Frequently asked questions

Who can be a living donor?


Anyone who is older than age 18 and in good physical and emotional health can apply to be a living donor.




Does blood type matter?


A donor and recipient do not have to have matching blood types. Anyone who is older than age 18 and in good physical and emotional health can apply to be a living donor.




Why is a live donor better?


- The kidney can last two times longer than a deceased donor kidney - The recipient will have a shorter wait time, often just months instead of years, when the recipient is in better health - The surgery is scheduled when it works best for the donor and recipient, and recovery is easier - The recipient receives a great kidney, and the best match - It shortens the deceased donor waitlist by removing the recipient




What are the risks for being a living kidney donor?


This is a safe procedure, but all surgeries have risks. Risks include: - Significant bleeding (rare) - Blood transfusion (rare) - Return to the operating room (very rare, <1 in 100) - Wound complications (rare) - Developing high blood pressure (risk may be slightly higher for donors) - Renal failure over lifetime (may be slightly higher for donors) - Death during the surgery (very low, estimated at 3 in 10,000)

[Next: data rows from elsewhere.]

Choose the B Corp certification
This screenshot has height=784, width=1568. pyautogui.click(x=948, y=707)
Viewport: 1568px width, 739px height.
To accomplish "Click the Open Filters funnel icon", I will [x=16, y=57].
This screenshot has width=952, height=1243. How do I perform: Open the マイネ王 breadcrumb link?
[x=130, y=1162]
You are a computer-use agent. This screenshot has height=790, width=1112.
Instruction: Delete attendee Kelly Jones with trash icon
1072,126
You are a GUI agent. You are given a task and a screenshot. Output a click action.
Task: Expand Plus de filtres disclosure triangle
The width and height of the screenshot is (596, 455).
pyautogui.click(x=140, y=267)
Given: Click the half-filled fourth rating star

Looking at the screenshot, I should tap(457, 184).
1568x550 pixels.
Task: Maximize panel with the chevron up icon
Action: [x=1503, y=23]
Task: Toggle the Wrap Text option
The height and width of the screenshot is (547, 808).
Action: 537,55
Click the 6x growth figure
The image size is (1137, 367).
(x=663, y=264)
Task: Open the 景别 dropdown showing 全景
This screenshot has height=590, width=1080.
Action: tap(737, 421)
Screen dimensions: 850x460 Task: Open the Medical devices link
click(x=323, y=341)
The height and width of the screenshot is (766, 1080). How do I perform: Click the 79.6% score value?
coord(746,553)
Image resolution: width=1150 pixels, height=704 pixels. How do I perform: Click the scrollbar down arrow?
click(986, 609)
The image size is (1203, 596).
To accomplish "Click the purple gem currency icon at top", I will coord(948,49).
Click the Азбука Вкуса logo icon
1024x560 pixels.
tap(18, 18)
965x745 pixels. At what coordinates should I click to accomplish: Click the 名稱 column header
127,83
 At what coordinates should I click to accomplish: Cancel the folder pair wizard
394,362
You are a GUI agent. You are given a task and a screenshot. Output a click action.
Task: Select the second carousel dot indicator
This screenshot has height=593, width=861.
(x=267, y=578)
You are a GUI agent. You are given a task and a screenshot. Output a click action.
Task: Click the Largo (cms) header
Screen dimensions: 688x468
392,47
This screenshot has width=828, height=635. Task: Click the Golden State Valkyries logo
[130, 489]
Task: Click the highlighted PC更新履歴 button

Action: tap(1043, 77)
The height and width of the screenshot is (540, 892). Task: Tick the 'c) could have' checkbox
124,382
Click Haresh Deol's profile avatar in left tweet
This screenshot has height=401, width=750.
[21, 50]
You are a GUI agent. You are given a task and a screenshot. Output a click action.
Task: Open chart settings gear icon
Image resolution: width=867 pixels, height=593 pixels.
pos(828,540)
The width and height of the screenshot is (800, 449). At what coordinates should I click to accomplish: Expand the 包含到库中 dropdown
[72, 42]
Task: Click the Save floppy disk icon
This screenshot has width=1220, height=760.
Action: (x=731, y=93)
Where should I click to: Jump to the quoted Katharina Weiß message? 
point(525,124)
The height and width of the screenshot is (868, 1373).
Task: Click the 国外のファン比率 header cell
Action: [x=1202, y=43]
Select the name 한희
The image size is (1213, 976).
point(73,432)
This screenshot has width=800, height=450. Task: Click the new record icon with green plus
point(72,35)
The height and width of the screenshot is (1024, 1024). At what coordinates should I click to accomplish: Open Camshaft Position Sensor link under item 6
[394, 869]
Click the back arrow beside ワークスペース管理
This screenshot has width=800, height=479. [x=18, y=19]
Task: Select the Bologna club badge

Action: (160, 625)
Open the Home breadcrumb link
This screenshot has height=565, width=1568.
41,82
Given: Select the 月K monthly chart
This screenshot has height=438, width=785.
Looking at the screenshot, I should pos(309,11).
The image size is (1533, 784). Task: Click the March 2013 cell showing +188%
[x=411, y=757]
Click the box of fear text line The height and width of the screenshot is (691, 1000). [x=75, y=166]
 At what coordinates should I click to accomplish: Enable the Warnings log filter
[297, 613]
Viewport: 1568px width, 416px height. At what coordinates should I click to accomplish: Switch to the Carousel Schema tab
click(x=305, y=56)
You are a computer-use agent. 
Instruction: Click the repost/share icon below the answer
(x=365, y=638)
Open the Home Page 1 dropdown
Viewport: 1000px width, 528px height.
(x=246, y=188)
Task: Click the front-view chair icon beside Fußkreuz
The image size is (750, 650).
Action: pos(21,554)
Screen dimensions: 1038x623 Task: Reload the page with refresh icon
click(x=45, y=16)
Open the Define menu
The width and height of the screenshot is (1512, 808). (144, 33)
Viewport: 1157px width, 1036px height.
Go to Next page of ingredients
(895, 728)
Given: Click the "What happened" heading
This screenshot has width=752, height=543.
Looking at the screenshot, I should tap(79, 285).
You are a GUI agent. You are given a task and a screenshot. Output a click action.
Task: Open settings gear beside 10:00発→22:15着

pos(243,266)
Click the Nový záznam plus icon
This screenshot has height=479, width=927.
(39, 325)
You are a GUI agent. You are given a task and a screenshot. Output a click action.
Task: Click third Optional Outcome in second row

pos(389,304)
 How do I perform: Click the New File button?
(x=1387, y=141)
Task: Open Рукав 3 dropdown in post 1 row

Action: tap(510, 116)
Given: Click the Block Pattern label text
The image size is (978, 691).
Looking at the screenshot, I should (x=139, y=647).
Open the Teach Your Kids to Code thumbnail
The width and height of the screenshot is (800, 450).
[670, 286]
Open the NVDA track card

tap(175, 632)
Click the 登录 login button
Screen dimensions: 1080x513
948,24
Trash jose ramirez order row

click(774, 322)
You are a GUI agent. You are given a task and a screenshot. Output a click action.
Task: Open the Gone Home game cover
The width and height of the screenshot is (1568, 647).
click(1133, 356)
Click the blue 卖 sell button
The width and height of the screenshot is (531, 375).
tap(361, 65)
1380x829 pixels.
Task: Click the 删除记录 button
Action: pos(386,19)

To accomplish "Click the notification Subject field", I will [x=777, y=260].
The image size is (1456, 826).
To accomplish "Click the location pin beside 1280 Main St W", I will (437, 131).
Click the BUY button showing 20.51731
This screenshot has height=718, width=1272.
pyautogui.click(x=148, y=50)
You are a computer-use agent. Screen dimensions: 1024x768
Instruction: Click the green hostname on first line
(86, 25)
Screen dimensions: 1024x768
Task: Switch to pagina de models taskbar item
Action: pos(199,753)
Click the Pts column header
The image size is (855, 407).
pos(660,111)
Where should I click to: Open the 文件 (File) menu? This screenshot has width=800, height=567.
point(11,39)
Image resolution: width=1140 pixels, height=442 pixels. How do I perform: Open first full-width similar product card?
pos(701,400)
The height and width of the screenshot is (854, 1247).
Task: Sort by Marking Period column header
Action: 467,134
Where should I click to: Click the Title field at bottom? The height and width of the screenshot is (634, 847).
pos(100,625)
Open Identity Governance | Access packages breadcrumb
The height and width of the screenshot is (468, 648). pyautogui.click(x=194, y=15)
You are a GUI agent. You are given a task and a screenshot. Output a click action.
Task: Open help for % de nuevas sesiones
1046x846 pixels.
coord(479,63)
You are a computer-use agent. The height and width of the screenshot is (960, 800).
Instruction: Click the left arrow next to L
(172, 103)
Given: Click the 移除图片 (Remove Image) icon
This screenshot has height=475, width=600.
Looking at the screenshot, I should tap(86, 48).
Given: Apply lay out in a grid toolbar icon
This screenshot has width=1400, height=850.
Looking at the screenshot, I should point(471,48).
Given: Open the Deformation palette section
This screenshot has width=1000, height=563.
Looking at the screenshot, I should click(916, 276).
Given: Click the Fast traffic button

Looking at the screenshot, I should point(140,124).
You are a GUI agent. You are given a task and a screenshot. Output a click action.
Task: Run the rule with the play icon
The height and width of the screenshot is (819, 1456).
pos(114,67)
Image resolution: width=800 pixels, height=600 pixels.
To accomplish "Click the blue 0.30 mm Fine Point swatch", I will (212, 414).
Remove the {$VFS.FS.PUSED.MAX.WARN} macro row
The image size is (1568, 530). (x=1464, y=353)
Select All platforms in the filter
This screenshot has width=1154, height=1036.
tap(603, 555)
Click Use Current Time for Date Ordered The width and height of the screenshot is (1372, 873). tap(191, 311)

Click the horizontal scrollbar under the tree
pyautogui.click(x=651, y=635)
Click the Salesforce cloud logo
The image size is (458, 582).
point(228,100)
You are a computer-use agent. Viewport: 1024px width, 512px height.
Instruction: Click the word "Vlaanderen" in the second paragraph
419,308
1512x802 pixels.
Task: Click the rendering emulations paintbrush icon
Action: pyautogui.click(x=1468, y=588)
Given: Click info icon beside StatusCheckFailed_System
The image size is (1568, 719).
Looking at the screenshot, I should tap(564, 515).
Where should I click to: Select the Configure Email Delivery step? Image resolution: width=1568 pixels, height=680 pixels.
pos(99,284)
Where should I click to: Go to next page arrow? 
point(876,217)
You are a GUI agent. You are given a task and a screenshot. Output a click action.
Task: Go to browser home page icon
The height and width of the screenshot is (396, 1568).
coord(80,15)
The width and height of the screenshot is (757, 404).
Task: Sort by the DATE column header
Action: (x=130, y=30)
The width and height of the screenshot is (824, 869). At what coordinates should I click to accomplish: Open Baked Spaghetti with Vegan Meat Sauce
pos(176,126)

What does a living kidney donor have to do to be tested and approved for organ donation?


Tests ensure donors are healthy enough to donate. It is a very thorough evaluation. There are three parts to the donation evaluation: medical tests, education about living donation and review and discussions with the living donation team. The Mayo Clinic team includes social workers, kidney specialists, surgeons, dieticians, nurse coordinators and our living donor advocate




How is a living kidney donor surgery performed?


Surgery is generally done with the laparoscopic method where a few tiny incisions (5-10 mm) are made and a camera and instruments are inserted. The kidney is removed through a small incision at the pant line. The surgery takes about three hours. The donor often goes home two days after surgery.




What are the costs for a living donor?


Most expenses, including the donor’s evaluation and surgery, are paid by the recipient’s insurance. Additionally, there may be other costs accrued during the process. Our foundation can discuss further, and may be able to assist to offset those costs.